Since the adoption of the Sustainable Development Goals, there have been many positive developments. Countries have started to incorporate the Goals into national plans and strategies, and many have set up coordinating structures for coherent implementation.

However, despite the initial efforts, the world is not on track for achieving most of the 169 targets that comprise the Goals. The limited success in progress towards the Goals raises strong concerns and sounds the alarm for the international community. Much more needs to happen – and quickly – to bring about the transformative changes that are required: impeding policies should urgently be reversed or modified, and recent advances that holistically promote the Goals should be scaled up in an accelerated fashion.

Adding to the concern is the fact that recent trends along several dimensions with cross-cutting impacts across the entire 2030 Agenda are not even moving in the right direction. Four in particular fall into that category: rising inequalities, climate change, biodiversity loss and increasing amounts of waste from human activity that are overwhelming capacities to process them. Critically, recent analysis suggests that some of those negative trends presage a move towards the crossing of negative tipping points, which would lead to dramatic changes in the conditions of the Earth system in ways that are irreversible on time scales meaningful for society. Recent assessments show that, under current trends,
the world’s social and natural biophysical systems cannot support the aspirations for universal human well-being embedded in the Sustainable Development Goals.

Just over 10 years remain to achieve the 2030 Agenda, but no country is yet convincingly able to meet a set of basic human needs at a globally sustainable level of resource use. All are distant to varying degrees from the overarching target of balancing human wellbeing with a healthy environment. Each country must respond to its own conditions and priorities, while breaking away from current practices of growing first and cleaning up later. The universal transformation towards sustainable development in the next decade depends on the simultaneous achievement of country-specific innovative pathways.

Nevertheless, there is reason for hope. Human well-being need not depend on intensive resource use, nor need it exacerbate or entrench inequalities and deprivations. Scientific knowledge allows for the identification of critical pathways that break that pattern, and there are numerous examples from across the world that show that it is possible.

The science and practice of sustainable development thus points the way forward. Advancing the 2030 Agenda must involve an urgent and intentional transformation of socio-environmental-economic systems, differentiated across countries but also adding up to the desired regional and global outcomes, to ensure human well-being, societal health and limited environmental impact. Achieving that transformation – a profound and intentional departure from business as usual – means carefully taking into account the interactions between Goals and targets. Policymakers will find similarities and contradictions within them, as well as systemic interactions and cascade effects, as action towards one Goal can alter the possibilities for meeting other goals. A significant amount of knowledge is already available about those important interactions, and more research is under way.

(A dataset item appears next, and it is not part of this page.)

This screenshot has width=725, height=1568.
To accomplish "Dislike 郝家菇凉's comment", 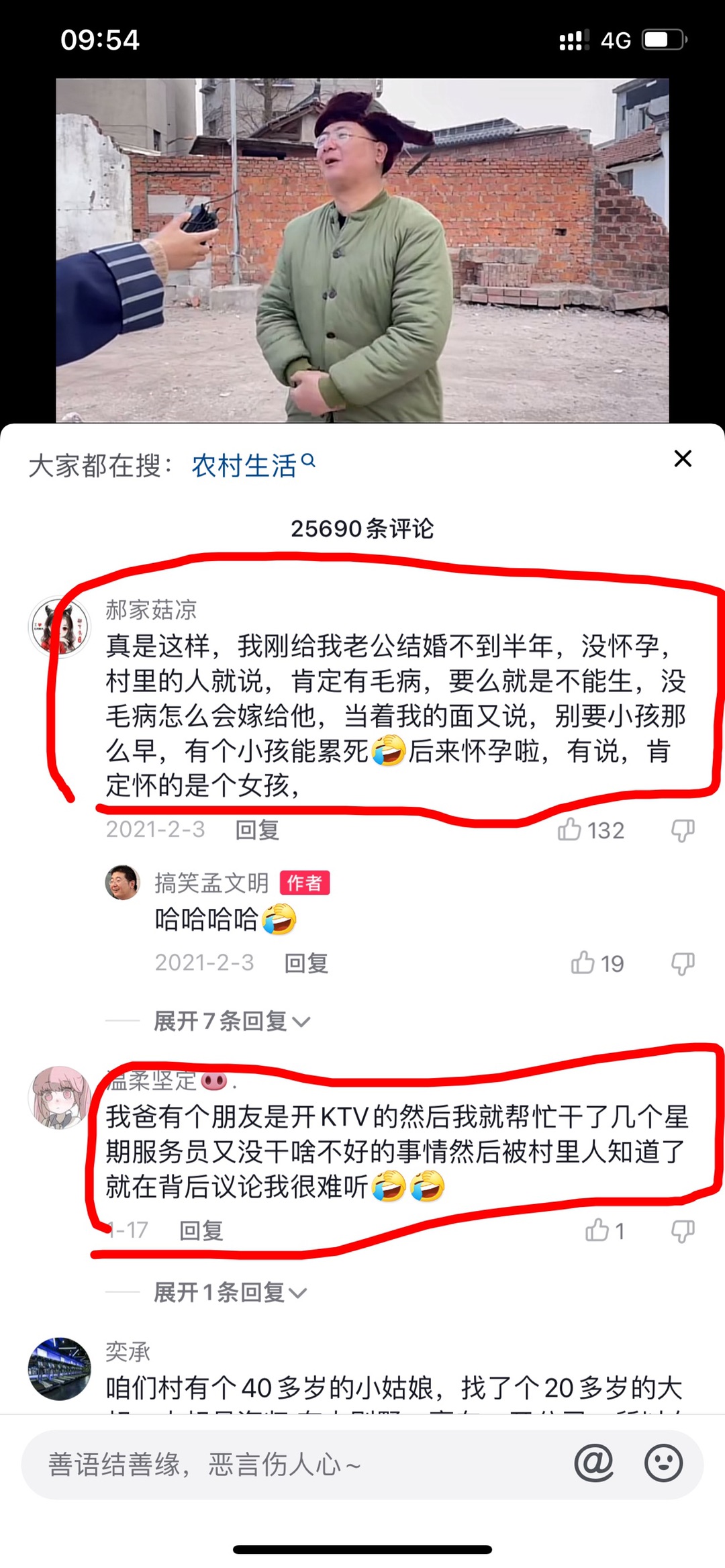I will pyautogui.click(x=683, y=830).
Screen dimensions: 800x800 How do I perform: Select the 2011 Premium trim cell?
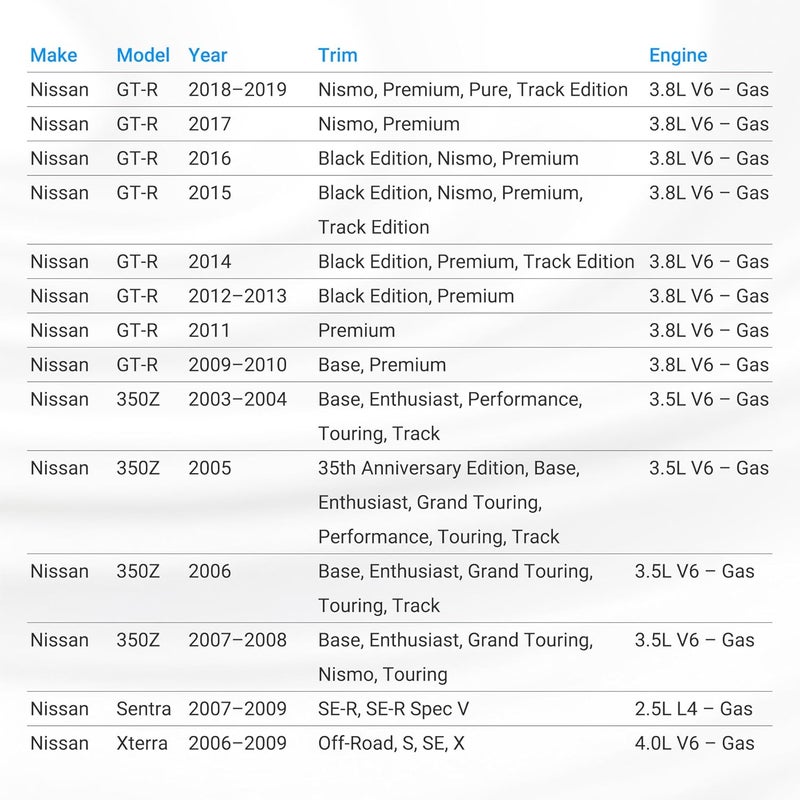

An important key to action is to recognize that, while the present state of imbalance across the three dimensions of sustainable development arises from not having fully appreciated the interlinkages across them or having unduly prioritized the short-term, it is these same interlinkages that will lead to the desired transformative change when properly taken into account. The most efficient – or sometimes the only – way to make progress on a given target is to take advantage of positive synergies with other targets while resolving or ameliorating the negative trade-offs with yet others. Translating that insight into practical action for the Goals is informed in the Report by current assessments that emphasize the need for urgency, forward-looking expectations about a growing global population seeking higher levels of well-being and normative considerations, such as leaving no one behind.

Those actions can be undertaken by a more diverse group of people and organizations than governments of United Nations Member States alone. At the local, national and international levels, new key development actors are emerging and gaining greater power and influence. Innovative and powerful partnerships can result from collaborations between traditional stakeholders and emerging actors. The success of the 2030 Agenda thus depends on the cooperation of governments, institutions, agencies, the private sector and civil society across various sectors, locations, borders and levels.